In our previous Java 9 series article we looked at the Garbage Collector in Java 9. This time we will be looking at Unicode support.
What is Unicode?
Java has always had support for Unicode, which allows Java to easily support multi-byte charsets such as Korean, Japanese or Chinese while still remaining compact on systems where 256 characters is more than enough (for example most European languages). The Unicode format continues to be developed and enhanced to provide support for more and more languages and this brings Java forward. Unicode 8.0 is the current release and there is now a draft specification for Unicode 9.0.
Why is it important?
Using Unicode allows you to write programs for an international audience. Let’s say, for example, you wanted to use Java to access a file written in Multani (the most common dialect of Saraiki, one of the languages spoken in Pakistan). In Java 8 this file would not be displayed correctly, but Unicode 8 (and therefore Java 9) supports this script.

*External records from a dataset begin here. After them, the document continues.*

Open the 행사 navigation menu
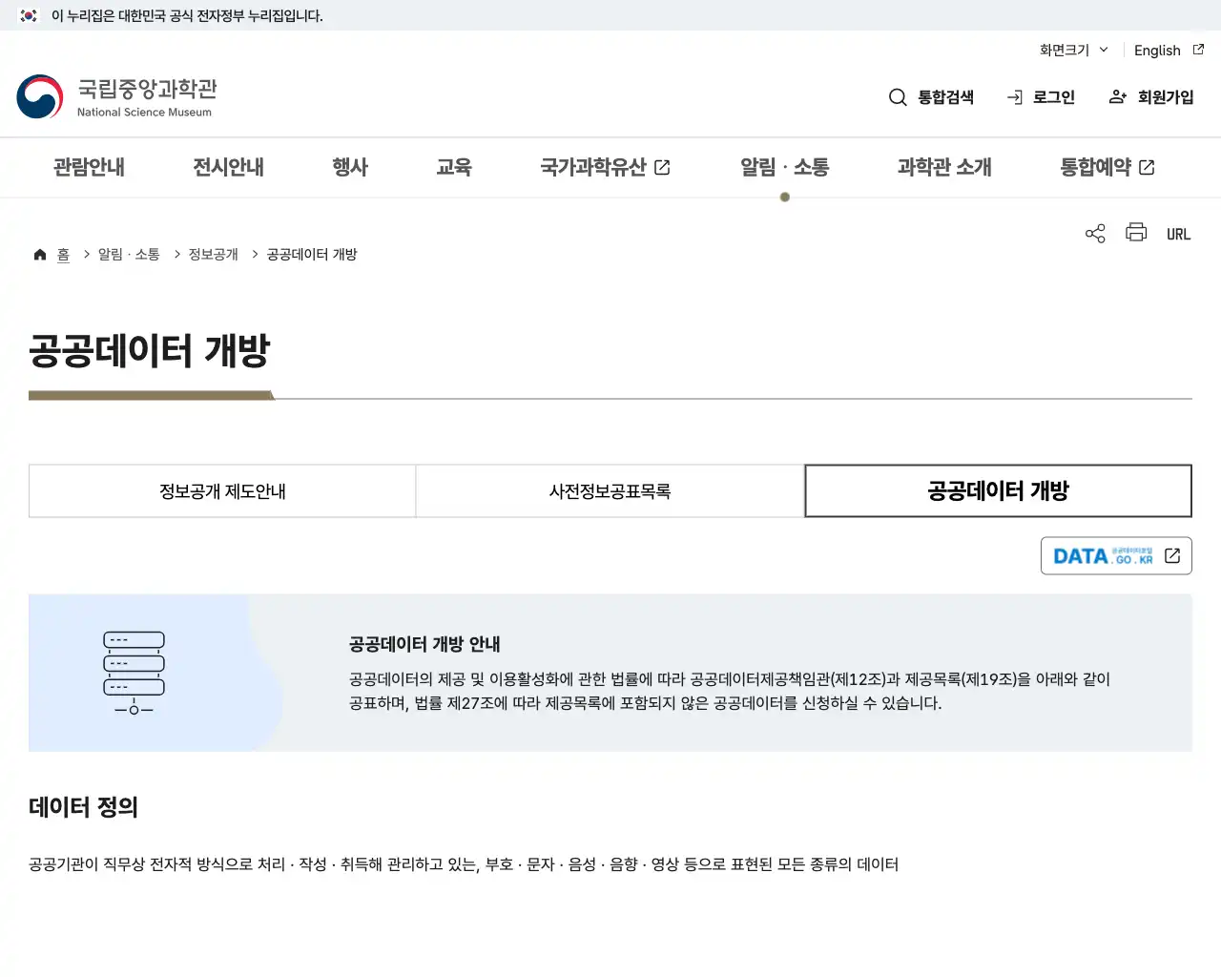Image resolution: width=1221 pixels, height=977 pixels. pyautogui.click(x=349, y=167)
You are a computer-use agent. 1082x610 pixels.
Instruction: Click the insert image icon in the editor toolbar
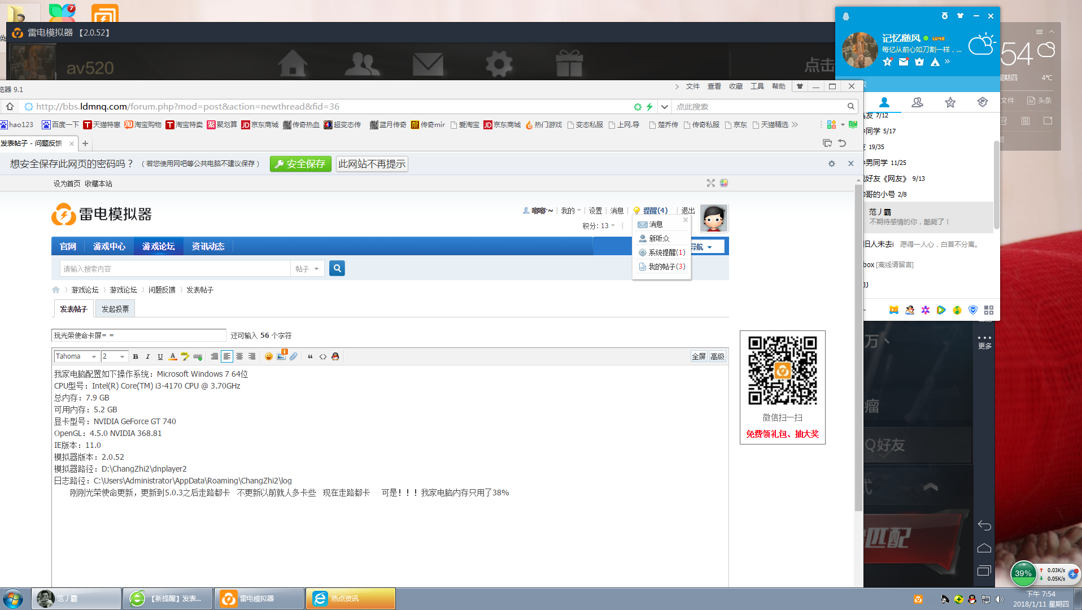point(282,356)

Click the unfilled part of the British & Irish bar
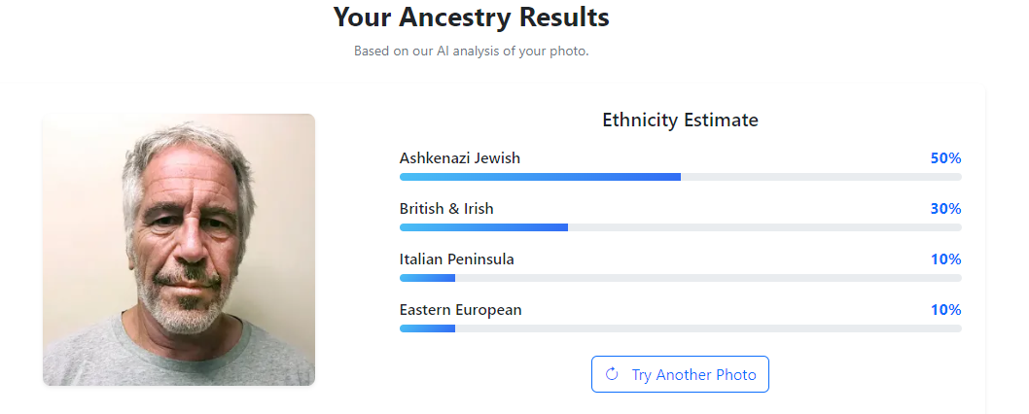point(765,227)
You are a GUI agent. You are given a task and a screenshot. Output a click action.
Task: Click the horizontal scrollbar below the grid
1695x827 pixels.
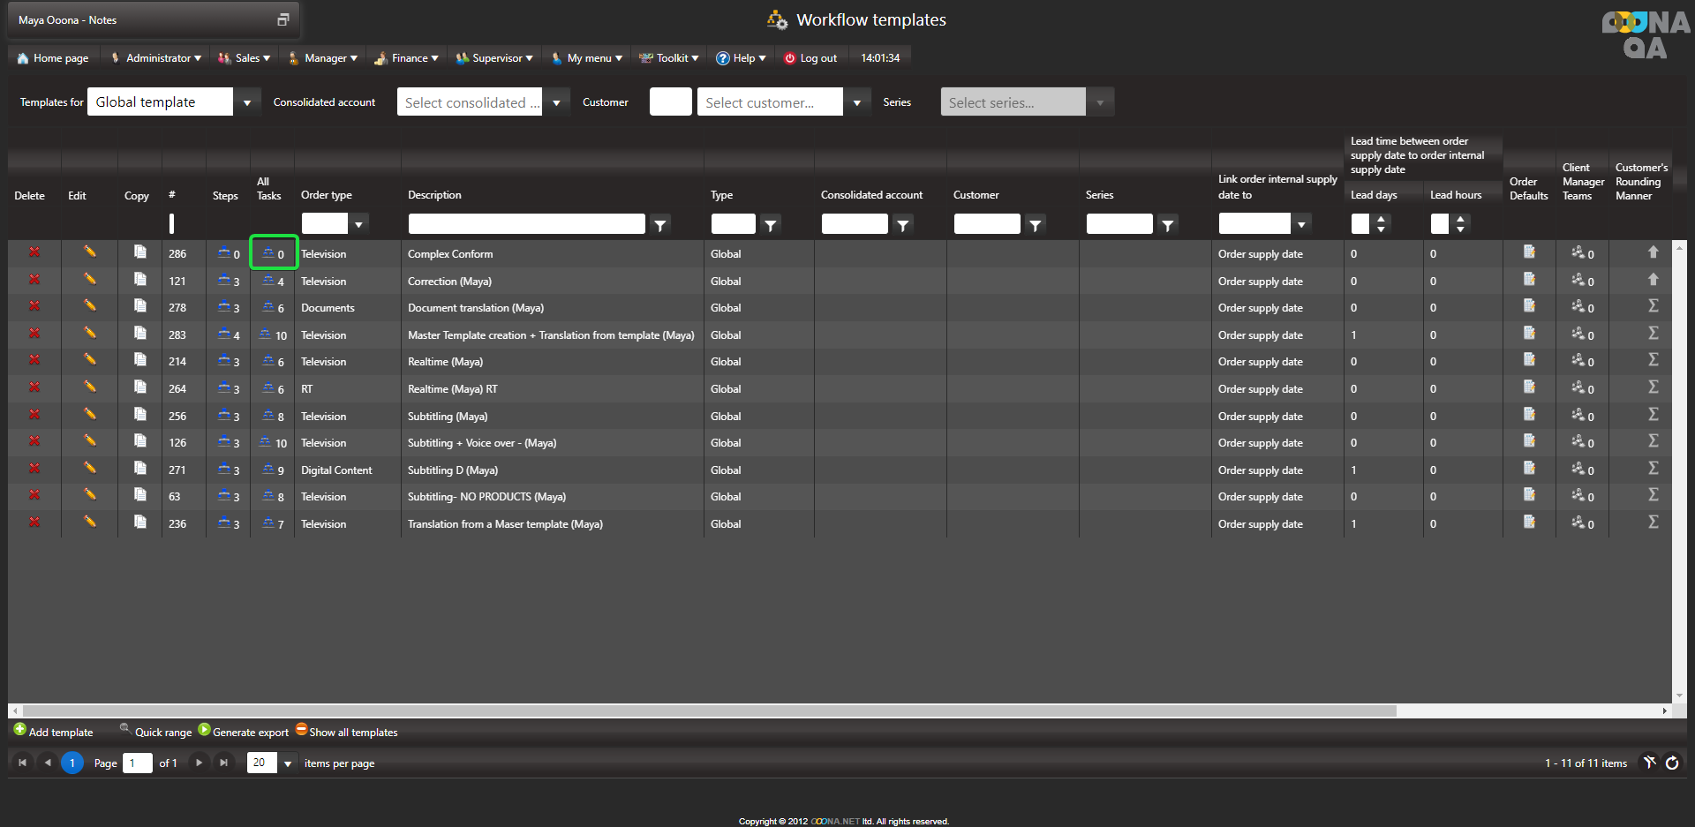706,710
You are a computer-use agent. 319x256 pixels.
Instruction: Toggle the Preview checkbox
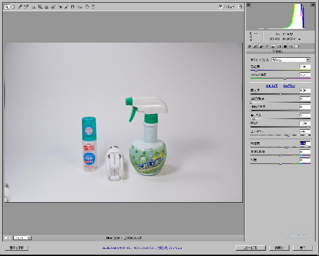[x=221, y=7]
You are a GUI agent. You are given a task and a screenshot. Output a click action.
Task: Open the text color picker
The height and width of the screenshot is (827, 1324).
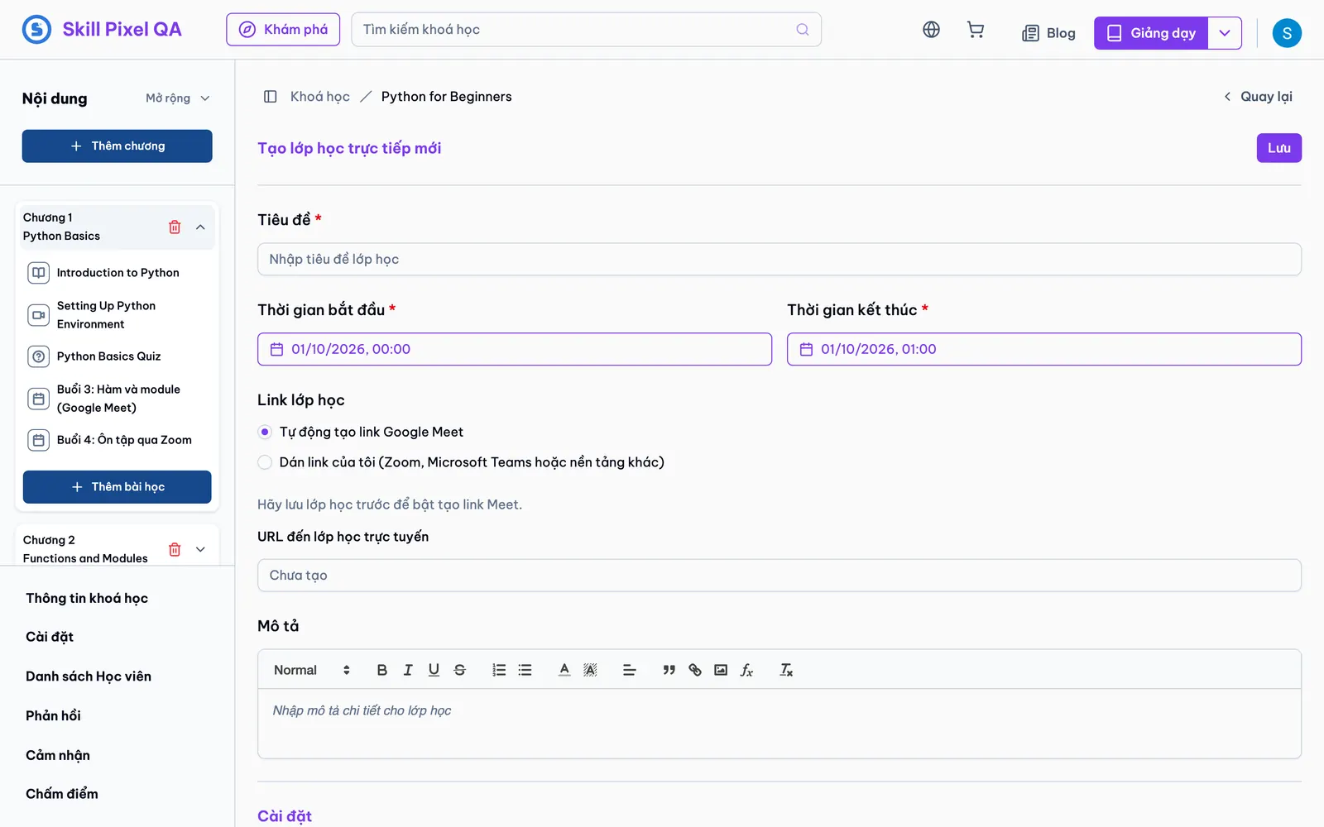tap(564, 670)
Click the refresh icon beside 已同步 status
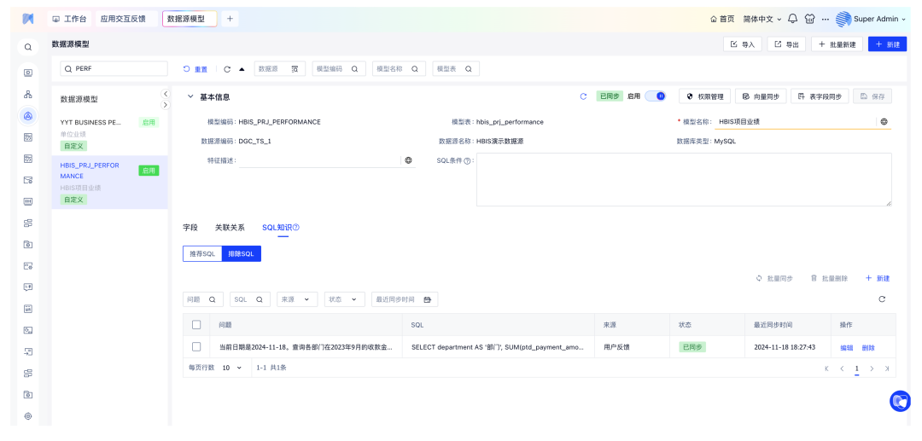This screenshot has width=922, height=441. 583,96
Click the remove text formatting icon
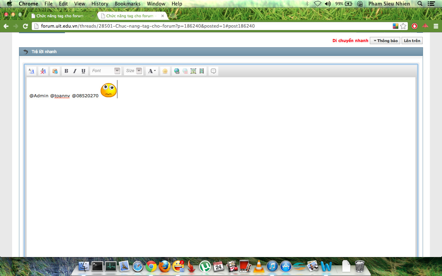The image size is (442, 276). pyautogui.click(x=43, y=71)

Using the newest version of Unicode allows Java to keep up to date with the internationalisation improvements the industry is seeing.
What changes will we see in Java 9?
Unicode 7 introduces 2,834 new characters and 23 scripts, and Unicode 8 introduces 7,716 characters and 6 new scripts. So there is now support for more than 10,000 extra characters and 29 scripts with JDK9.
Unicode also supports many emojis and historical languages. New scripts available in Unicode 8 include Sutton SignWriting (a written form of sign language), Hatran (an old Iraqi dialect) and Old Hungarian.
Are there any characters or languages you would like to see supported in future versions of Java?